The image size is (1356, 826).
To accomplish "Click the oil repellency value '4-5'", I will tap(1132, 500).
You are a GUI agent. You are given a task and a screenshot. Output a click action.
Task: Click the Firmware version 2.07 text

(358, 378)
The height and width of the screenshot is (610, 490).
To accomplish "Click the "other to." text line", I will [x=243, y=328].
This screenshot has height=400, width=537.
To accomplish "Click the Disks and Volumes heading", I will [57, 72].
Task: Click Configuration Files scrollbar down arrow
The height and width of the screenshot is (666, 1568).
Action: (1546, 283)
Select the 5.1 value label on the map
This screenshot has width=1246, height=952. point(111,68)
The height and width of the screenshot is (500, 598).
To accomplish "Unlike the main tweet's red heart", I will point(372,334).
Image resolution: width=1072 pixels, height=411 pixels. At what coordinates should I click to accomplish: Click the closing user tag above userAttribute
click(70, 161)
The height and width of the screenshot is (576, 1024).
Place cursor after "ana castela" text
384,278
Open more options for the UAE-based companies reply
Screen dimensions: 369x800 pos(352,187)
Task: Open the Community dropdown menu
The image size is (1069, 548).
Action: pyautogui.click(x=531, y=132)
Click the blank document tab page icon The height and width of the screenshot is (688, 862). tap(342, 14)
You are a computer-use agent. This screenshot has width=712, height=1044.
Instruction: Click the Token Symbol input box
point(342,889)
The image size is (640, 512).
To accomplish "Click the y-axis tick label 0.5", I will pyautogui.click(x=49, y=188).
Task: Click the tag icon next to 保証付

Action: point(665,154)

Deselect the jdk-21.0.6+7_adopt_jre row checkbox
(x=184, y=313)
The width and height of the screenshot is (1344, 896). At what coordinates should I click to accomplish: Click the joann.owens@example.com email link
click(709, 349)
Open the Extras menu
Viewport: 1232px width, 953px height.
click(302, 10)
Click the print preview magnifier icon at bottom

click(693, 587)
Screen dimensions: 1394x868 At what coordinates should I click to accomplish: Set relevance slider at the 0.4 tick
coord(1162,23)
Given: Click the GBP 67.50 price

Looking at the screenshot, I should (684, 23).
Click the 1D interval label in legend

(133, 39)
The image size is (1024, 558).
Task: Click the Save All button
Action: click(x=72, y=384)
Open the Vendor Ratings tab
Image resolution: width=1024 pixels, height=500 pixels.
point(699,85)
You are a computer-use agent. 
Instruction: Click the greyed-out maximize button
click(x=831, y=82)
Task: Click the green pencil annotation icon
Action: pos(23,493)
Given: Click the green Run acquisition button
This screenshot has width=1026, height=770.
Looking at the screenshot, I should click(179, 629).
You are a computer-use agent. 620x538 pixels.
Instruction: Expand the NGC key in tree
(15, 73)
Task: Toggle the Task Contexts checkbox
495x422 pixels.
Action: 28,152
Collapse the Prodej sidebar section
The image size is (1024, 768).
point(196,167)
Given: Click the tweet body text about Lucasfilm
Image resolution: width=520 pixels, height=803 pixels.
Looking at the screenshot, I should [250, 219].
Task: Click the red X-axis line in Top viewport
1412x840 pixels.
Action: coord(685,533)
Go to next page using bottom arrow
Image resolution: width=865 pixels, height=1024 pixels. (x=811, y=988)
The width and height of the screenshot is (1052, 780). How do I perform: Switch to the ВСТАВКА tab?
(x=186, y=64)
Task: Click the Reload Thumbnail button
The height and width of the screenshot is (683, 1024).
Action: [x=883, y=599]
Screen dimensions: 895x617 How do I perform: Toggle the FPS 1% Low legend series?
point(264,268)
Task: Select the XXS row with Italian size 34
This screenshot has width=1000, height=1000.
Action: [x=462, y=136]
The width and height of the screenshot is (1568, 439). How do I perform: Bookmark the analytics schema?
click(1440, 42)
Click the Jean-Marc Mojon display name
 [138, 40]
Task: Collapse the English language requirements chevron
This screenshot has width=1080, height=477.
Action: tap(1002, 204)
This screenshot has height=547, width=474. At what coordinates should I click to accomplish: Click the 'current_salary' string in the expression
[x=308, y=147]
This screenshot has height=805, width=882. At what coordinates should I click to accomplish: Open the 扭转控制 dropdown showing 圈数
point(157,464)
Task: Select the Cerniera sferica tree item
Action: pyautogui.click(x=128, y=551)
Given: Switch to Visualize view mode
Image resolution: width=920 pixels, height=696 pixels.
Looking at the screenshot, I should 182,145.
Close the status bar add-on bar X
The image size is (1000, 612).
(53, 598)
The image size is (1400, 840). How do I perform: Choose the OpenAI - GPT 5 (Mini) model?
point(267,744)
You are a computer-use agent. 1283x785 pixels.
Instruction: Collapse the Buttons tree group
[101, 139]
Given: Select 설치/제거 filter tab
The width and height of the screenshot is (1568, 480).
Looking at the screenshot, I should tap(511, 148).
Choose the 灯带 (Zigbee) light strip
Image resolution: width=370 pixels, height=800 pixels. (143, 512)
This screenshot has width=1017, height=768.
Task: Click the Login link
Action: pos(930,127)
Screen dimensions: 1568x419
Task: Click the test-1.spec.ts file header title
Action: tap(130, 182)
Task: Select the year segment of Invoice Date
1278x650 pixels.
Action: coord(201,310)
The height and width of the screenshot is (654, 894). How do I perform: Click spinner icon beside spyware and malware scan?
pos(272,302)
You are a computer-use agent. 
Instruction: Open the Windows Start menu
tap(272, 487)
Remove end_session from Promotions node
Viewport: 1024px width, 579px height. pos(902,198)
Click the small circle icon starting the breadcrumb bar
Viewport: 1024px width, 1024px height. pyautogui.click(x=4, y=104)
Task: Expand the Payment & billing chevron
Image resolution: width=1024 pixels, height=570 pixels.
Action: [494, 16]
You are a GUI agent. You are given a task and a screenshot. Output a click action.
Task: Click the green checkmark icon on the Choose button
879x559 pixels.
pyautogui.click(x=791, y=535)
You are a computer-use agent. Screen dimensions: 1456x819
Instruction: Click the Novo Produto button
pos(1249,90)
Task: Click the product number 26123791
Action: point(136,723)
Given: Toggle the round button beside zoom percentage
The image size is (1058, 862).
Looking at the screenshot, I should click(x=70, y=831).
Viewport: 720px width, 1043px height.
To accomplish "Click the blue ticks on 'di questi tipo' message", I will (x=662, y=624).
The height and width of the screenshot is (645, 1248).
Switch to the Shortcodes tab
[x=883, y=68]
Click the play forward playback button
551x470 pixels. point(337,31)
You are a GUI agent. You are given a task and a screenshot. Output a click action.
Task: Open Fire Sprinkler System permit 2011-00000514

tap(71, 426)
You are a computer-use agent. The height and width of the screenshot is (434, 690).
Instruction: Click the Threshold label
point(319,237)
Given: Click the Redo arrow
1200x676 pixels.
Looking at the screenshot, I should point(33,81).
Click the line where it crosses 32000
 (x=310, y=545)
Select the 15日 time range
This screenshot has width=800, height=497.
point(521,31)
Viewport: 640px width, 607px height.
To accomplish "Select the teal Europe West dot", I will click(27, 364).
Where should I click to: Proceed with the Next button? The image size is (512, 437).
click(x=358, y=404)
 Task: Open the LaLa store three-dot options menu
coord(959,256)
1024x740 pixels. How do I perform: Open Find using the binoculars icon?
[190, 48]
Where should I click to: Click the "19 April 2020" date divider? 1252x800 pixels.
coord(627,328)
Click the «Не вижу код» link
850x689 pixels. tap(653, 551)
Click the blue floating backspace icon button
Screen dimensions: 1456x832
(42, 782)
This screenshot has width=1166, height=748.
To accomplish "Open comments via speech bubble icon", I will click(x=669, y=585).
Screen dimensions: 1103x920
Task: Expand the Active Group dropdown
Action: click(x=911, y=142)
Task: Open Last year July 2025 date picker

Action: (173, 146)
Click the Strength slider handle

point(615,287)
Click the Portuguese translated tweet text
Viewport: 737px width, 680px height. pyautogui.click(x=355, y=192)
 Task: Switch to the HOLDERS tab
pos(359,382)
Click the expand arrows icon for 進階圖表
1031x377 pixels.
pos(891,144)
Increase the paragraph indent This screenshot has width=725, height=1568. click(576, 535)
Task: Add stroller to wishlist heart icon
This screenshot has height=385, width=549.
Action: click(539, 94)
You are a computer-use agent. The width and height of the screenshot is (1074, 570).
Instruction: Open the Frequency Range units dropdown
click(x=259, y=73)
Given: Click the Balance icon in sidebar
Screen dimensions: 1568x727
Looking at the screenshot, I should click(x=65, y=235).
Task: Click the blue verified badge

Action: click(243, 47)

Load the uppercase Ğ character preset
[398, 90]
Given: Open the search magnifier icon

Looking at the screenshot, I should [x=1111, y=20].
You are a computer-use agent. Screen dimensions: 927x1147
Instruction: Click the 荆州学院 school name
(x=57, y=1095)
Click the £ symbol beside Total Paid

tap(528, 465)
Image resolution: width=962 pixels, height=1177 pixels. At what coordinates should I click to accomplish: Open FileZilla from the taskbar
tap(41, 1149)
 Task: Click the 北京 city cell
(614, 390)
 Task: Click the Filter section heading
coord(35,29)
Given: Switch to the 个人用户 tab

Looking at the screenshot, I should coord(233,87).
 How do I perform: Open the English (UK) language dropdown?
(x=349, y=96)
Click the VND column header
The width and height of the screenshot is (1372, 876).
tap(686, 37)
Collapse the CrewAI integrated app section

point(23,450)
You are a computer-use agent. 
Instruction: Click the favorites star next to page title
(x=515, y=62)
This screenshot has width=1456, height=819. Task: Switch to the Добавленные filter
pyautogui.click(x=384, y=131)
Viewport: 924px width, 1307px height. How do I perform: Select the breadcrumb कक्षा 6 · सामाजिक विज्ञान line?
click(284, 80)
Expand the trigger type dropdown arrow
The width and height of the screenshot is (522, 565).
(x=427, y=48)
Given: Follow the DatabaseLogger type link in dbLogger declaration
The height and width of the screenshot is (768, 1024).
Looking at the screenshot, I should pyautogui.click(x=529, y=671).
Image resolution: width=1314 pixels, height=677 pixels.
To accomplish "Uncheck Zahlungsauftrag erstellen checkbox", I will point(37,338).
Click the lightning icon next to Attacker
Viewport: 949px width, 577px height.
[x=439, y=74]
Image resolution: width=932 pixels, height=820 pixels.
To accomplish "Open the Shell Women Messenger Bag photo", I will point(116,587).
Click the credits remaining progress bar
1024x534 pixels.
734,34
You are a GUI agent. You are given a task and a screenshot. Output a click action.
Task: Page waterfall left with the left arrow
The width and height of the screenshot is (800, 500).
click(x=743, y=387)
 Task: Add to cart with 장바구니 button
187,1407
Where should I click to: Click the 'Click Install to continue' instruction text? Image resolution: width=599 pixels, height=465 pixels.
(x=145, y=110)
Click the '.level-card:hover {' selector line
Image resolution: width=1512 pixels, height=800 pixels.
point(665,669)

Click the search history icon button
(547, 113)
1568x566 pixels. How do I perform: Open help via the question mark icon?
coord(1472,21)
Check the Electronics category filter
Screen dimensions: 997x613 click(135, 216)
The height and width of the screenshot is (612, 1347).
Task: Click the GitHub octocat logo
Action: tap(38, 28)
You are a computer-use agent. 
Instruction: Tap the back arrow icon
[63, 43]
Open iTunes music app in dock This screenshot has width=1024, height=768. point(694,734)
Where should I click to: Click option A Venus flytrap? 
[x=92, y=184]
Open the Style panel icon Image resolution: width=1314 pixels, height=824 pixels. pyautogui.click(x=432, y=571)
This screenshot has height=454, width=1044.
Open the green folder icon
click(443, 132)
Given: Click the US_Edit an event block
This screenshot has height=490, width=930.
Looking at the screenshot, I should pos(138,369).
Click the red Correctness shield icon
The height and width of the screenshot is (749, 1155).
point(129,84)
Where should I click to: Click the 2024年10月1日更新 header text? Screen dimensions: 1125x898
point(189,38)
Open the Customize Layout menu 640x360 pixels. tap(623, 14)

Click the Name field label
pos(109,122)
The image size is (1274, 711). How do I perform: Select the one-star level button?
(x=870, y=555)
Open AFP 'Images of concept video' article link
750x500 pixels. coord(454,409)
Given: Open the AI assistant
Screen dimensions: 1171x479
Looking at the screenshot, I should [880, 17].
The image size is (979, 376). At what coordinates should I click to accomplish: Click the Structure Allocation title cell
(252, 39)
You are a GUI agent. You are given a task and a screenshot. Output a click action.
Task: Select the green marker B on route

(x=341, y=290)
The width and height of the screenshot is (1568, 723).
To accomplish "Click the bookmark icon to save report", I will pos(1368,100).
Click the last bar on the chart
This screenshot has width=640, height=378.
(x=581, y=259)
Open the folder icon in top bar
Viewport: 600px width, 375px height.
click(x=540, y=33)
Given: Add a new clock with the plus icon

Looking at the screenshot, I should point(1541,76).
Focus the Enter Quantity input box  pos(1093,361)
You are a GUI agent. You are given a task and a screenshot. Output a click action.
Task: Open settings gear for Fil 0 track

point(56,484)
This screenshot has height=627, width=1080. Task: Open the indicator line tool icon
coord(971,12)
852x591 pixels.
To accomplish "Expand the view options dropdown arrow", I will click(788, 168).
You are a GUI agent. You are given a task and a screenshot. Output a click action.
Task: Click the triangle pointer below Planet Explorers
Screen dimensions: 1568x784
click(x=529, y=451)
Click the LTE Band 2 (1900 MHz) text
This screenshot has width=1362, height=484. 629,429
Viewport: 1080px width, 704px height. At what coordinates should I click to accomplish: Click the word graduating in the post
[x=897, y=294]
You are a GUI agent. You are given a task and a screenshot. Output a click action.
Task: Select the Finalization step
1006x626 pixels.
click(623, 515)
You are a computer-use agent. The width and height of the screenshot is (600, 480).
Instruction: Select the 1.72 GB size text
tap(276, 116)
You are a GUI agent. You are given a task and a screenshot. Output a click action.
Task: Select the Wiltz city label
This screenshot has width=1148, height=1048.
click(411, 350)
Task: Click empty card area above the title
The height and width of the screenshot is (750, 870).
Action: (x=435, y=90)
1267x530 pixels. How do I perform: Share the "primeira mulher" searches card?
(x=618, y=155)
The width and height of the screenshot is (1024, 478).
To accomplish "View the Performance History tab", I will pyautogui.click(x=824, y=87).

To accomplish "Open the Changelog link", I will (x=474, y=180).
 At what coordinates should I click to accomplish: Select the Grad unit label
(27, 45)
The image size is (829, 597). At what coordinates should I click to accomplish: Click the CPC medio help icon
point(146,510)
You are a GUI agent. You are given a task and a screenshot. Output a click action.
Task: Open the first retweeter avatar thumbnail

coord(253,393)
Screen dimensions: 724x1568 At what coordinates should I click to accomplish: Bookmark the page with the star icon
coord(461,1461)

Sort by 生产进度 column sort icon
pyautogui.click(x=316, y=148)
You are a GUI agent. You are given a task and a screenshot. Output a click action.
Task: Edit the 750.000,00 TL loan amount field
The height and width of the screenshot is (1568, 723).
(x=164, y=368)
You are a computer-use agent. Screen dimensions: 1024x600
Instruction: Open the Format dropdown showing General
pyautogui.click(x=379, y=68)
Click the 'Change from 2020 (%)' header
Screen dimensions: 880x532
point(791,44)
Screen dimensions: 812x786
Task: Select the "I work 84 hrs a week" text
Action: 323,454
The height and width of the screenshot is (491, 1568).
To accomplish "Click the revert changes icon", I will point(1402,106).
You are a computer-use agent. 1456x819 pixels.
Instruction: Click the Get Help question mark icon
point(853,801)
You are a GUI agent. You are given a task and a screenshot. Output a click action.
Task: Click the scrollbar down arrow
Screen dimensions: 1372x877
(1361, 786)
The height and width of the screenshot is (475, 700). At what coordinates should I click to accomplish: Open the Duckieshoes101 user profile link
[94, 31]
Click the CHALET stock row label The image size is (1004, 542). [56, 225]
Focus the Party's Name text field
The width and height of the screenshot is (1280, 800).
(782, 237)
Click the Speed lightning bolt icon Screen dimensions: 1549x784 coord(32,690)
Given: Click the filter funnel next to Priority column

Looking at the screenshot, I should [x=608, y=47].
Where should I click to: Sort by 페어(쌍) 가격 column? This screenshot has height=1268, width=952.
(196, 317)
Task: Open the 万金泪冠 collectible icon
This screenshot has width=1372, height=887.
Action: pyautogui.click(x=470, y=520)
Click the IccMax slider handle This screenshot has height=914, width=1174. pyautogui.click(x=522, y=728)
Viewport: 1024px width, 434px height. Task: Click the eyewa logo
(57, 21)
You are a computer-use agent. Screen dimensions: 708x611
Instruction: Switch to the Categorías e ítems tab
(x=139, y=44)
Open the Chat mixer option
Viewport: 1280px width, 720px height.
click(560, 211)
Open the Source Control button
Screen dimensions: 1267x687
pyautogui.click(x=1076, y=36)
◇ ◇ ◇ ◇ ◇
## TASK DESCRIPTION
From the listing above, output exactly the run of lines that starts with the line containing "Screen dimensions: 724x1568" and ends with the line containing "You are a computer-use agent. Screen dimensions: 708x611".

## YOUR SOLUTION
Screen dimensions: 724x1568 At what coordinates should I click to accomplish: Bookmark the page with the star icon
coord(461,1461)

Sort by 生产进度 column sort icon
pyautogui.click(x=316, y=148)
You are a GUI agent. You are given a task and a screenshot. Output a click action.
Task: Edit the 750.000,00 TL loan amount field
The height and width of the screenshot is (1568, 723).
(x=164, y=368)
You are a computer-use agent. Screen dimensions: 1024x600
Instruction: Open the Format dropdown showing General
pyautogui.click(x=379, y=68)
Click the 'Change from 2020 (%)' header
Screen dimensions: 880x532
point(791,44)
Screen dimensions: 812x786
Task: Select the "I work 84 hrs a week" text
Action: 323,454
The height and width of the screenshot is (491, 1568).
To accomplish "Click the revert changes icon", I will point(1402,106).
You are a computer-use agent. 1456x819 pixels.
Instruction: Click the Get Help question mark icon
point(853,801)
You are a GUI agent. You are given a task and a screenshot. Output a click action.
Task: Click the scrollbar down arrow
Screen dimensions: 1372x877
(1361, 786)
The height and width of the screenshot is (475, 700). At what coordinates should I click to accomplish: Open the Duckieshoes101 user profile link
[94, 31]
Click the CHALET stock row label The image size is (1004, 542). [56, 225]
Focus the Party's Name text field
The width and height of the screenshot is (1280, 800).
(782, 237)
Click the Speed lightning bolt icon Screen dimensions: 1549x784 coord(32,690)
Given: Click the filter funnel next to Priority column

Looking at the screenshot, I should [x=608, y=47].
Where should I click to: Sort by 페어(쌍) 가격 column? This screenshot has height=1268, width=952.
(196, 317)
Task: Open the 万金泪冠 collectible icon
This screenshot has width=1372, height=887.
Action: pyautogui.click(x=470, y=520)
Click the IccMax slider handle This screenshot has height=914, width=1174. pyautogui.click(x=522, y=728)
Viewport: 1024px width, 434px height. Task: Click the eyewa logo
(57, 21)
You are a computer-use agent. Screen dimensions: 708x611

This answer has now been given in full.